Sega Corp. has warned its customers of a major breach of its systems which had exposed the personal information of users of its Sega Pass gaming network.
The gaming giant took its network offline June 16 when it detected a breach of its systems. In an email to users, the company said the exposed data included names, email addresses, and dates of birth of about one million users of its gaming platform.
“We have identified that a subset of SEGA Pass members emails addresses, dates of birth and encrypted passwords were obtained. To stress, none of the passwords obtained were stored in plain text,” the company said in a statement posted to its website. “If you use the same login information for other websites and/ or services as you do for SEGA Pass, you should change that information immediately.”
A company spokesperson told Reuters that the breach affected 1.3 million users. Sega has not explained how its network was breached.

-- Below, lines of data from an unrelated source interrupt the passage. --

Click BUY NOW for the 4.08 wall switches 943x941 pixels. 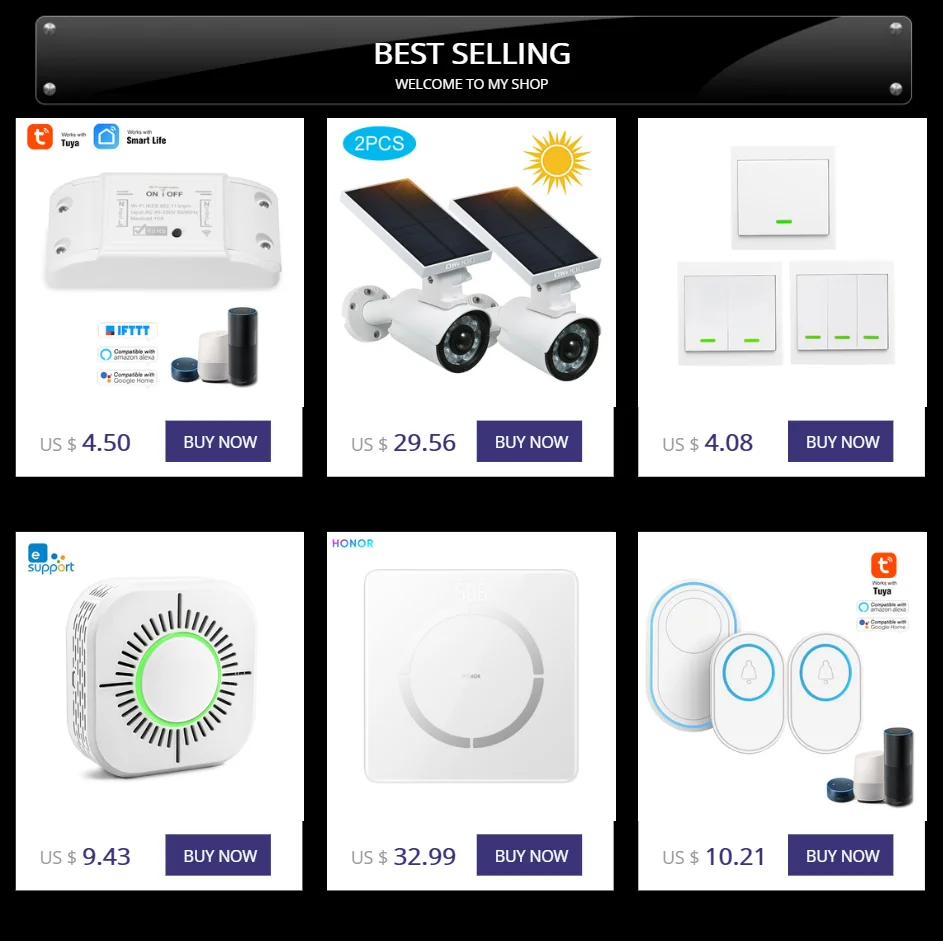click(841, 441)
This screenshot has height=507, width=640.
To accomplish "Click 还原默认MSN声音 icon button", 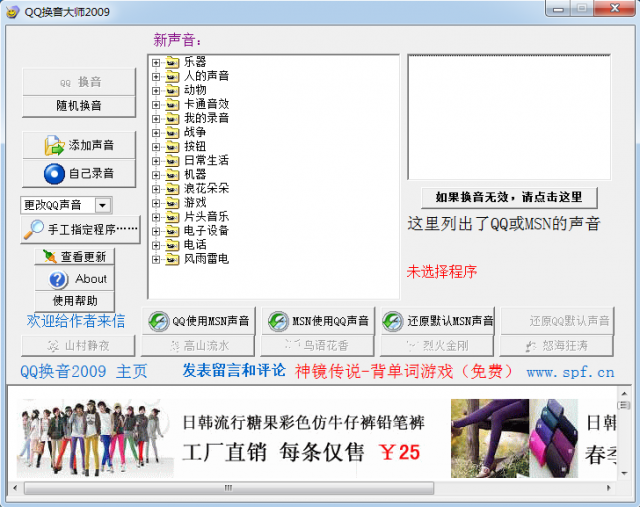I will (393, 321).
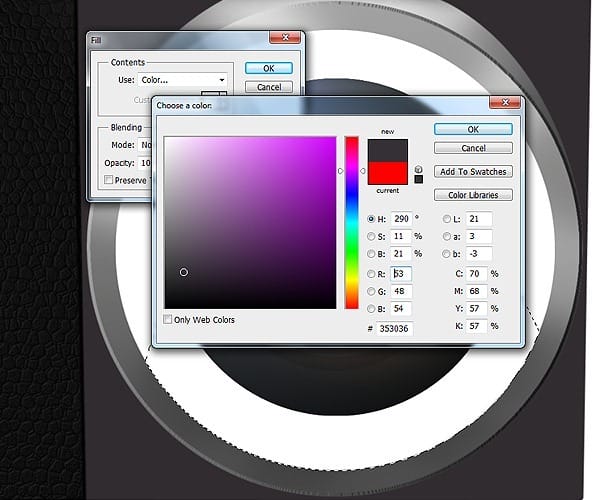Open the Use dropdown showing Color...
This screenshot has height=500, width=600.
182,80
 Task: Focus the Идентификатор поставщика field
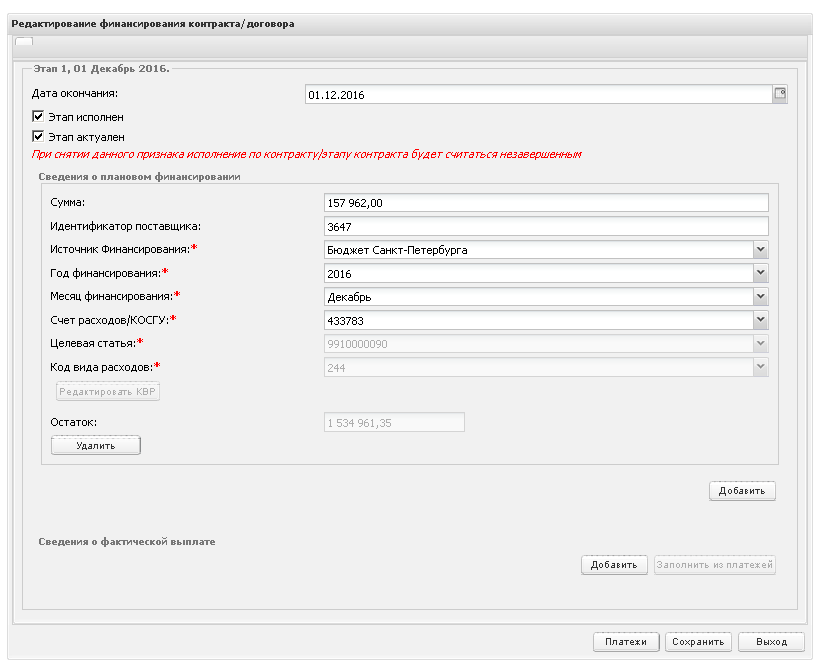pos(546,226)
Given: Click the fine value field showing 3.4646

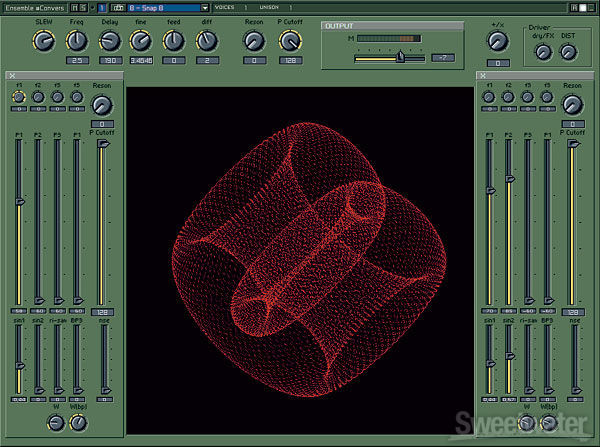Looking at the screenshot, I should point(141,61).
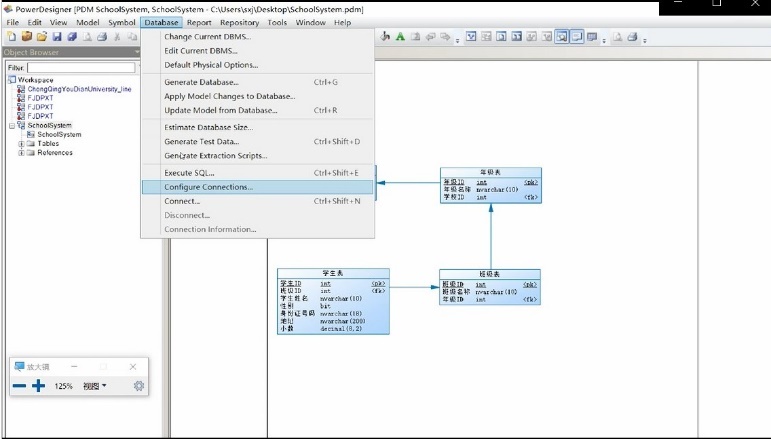The width and height of the screenshot is (771, 439).
Task: Expand the Tables folder in Object Browser
Action: point(21,143)
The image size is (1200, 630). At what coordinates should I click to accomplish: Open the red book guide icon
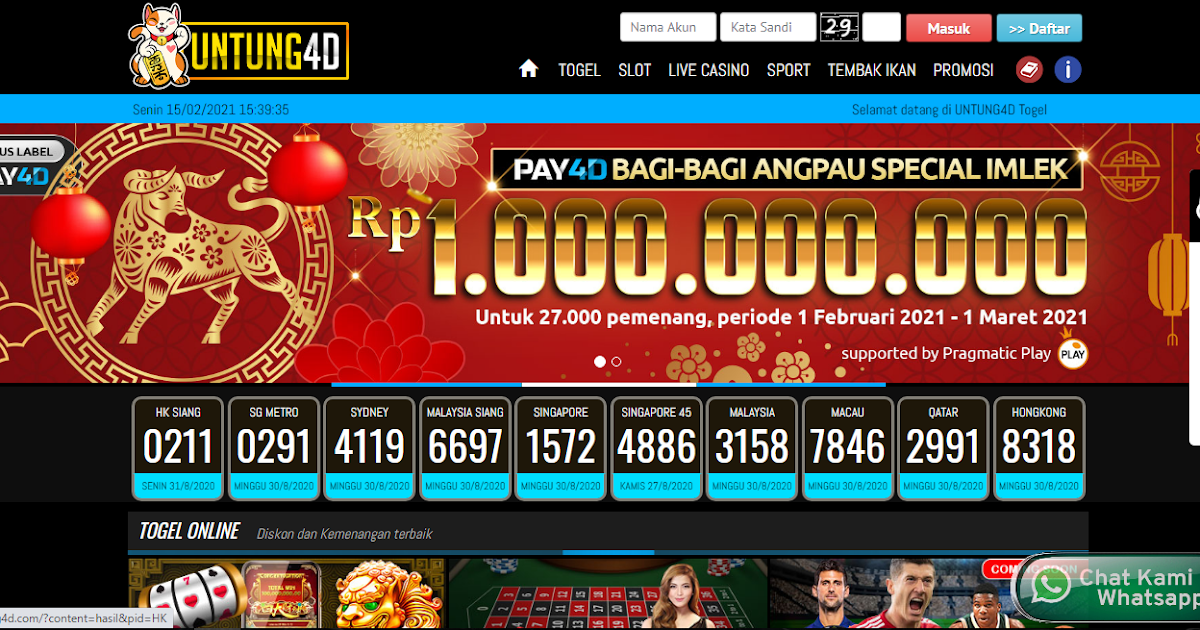(1029, 70)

The breach is one in a string of high profile data breaches that have plagued a number of enterprises. The successful attacks have highlighted many basic security lapses. Web application vulnerabilities continue to plague even the most popular websites. For example, a Citigroup breach reportedly involved a fairly common business logic vulnerability, which enabled the attacker to alter the URL to access other accounts. That breach affected more than 200,000 customers. SQL injection and cross-site scripting errors continue to be problematic, experts say. In addition, organizations are failing to analyze the location of sensitive data to put appropriate security layers in place.
Sony has been bolstering its systems after a spate of data breaches to its various networks resulting in exposure of sensitive information on as many as 100 million users. The breach affected millions of users of its PlayStation Network. Sony took its gaming network down for nearly a month after detecting the attack. The scope of the breach was later expanded to other websites that are part of its Online Entertainment division. Sony discovered a cache of outdated credit card data stored on a server, which was exposed during the breach.
A hacker group called LulzSec, which communicates its attacks via Twitter, has been targeting the websites of enterprises and government agencies. The hacktivist group reportedly claimed responsibility for the Sony breach but said it had no involvement in the Sega attack. The group claims to have breached the websites of the FBI, CIA and PBS, among others.